▸ DATA PROVIDED

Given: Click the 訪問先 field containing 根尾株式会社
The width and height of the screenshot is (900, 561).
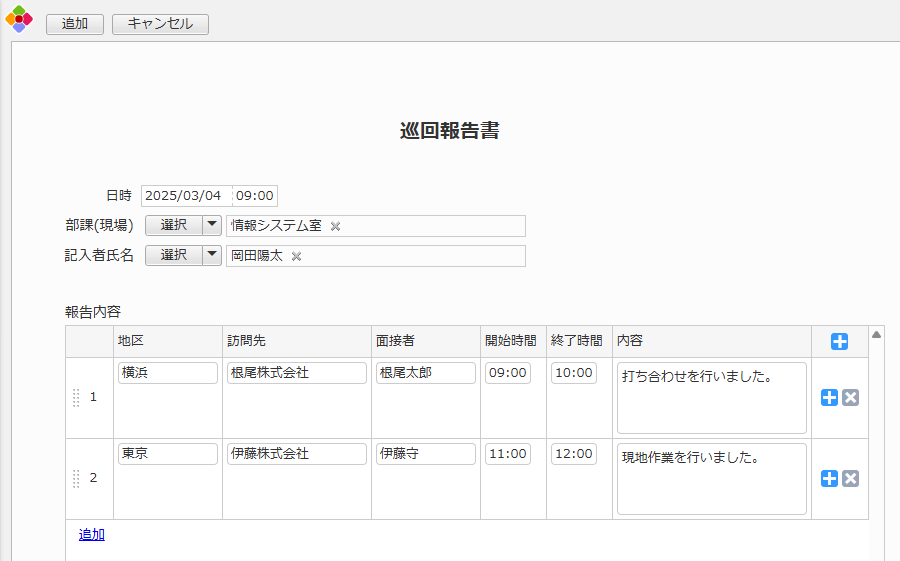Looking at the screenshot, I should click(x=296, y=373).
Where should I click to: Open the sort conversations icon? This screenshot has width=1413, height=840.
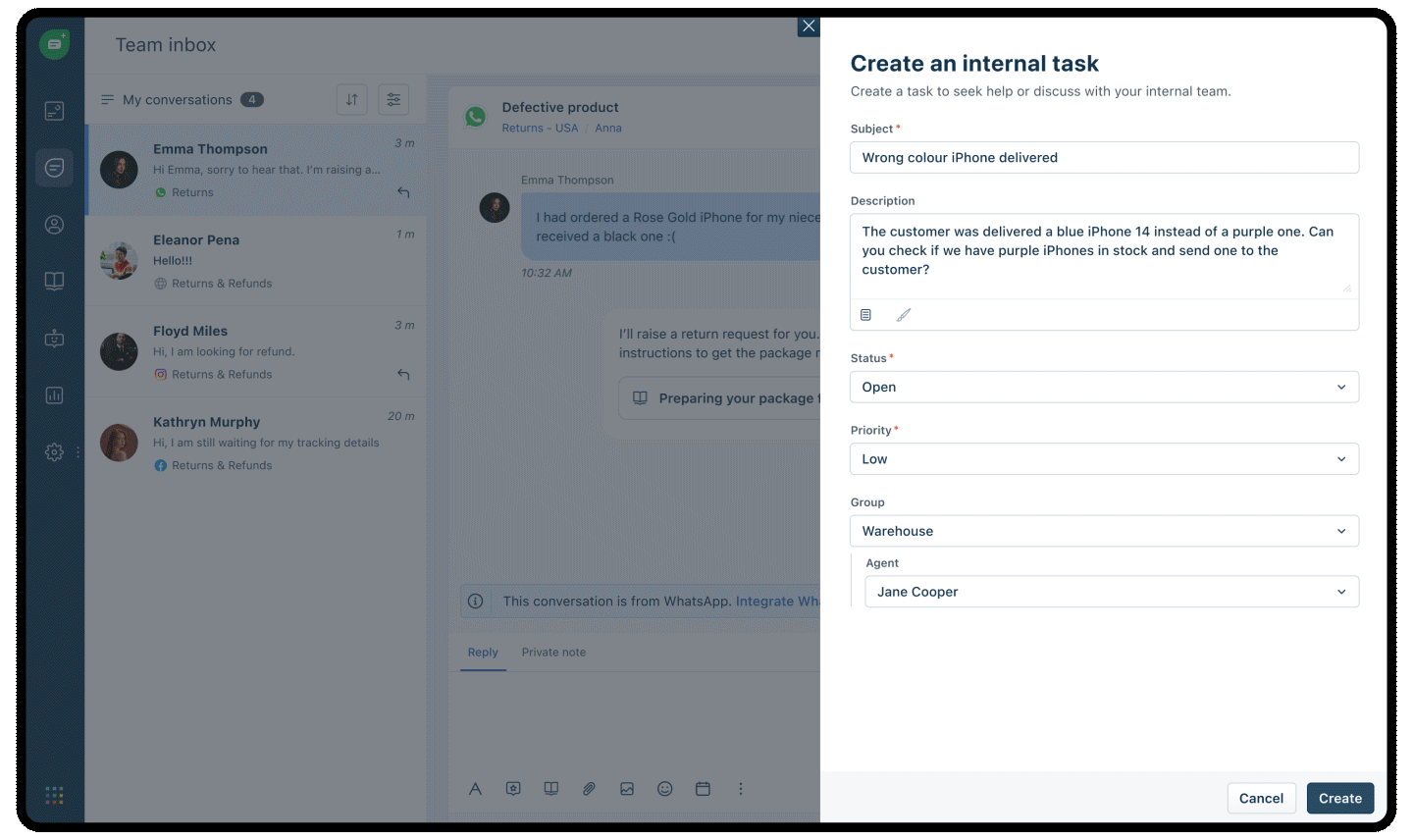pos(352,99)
...
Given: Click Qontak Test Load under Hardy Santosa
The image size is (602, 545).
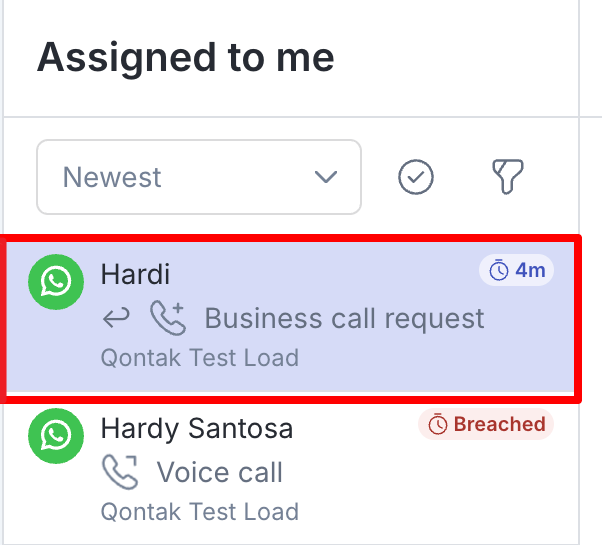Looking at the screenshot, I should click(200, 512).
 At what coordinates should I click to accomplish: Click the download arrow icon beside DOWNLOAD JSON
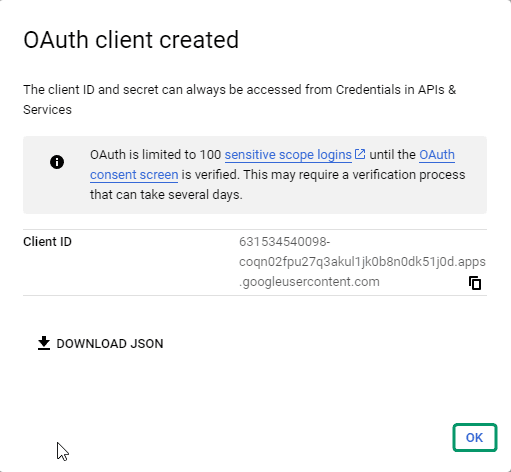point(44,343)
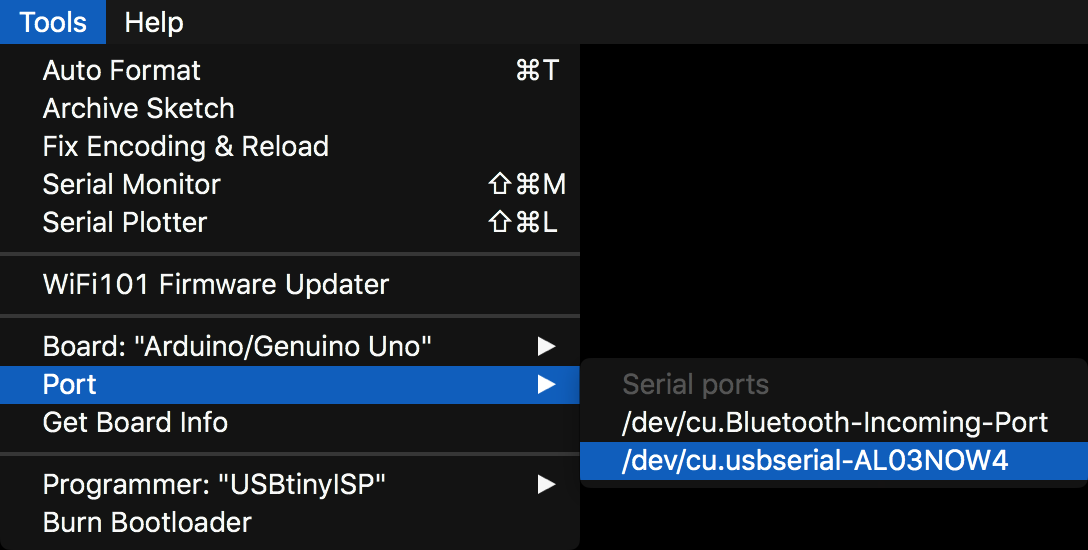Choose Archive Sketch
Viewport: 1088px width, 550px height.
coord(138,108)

▸ TASK REQUIREMENTS
Look over the entries above. Copy every line that contains the word "Given".

▸ EXPECTED ANSWER
Given: Click the 訪問先 field containing 根尾株式会社
Given: Click Qontak Test Load under Hardy Santosa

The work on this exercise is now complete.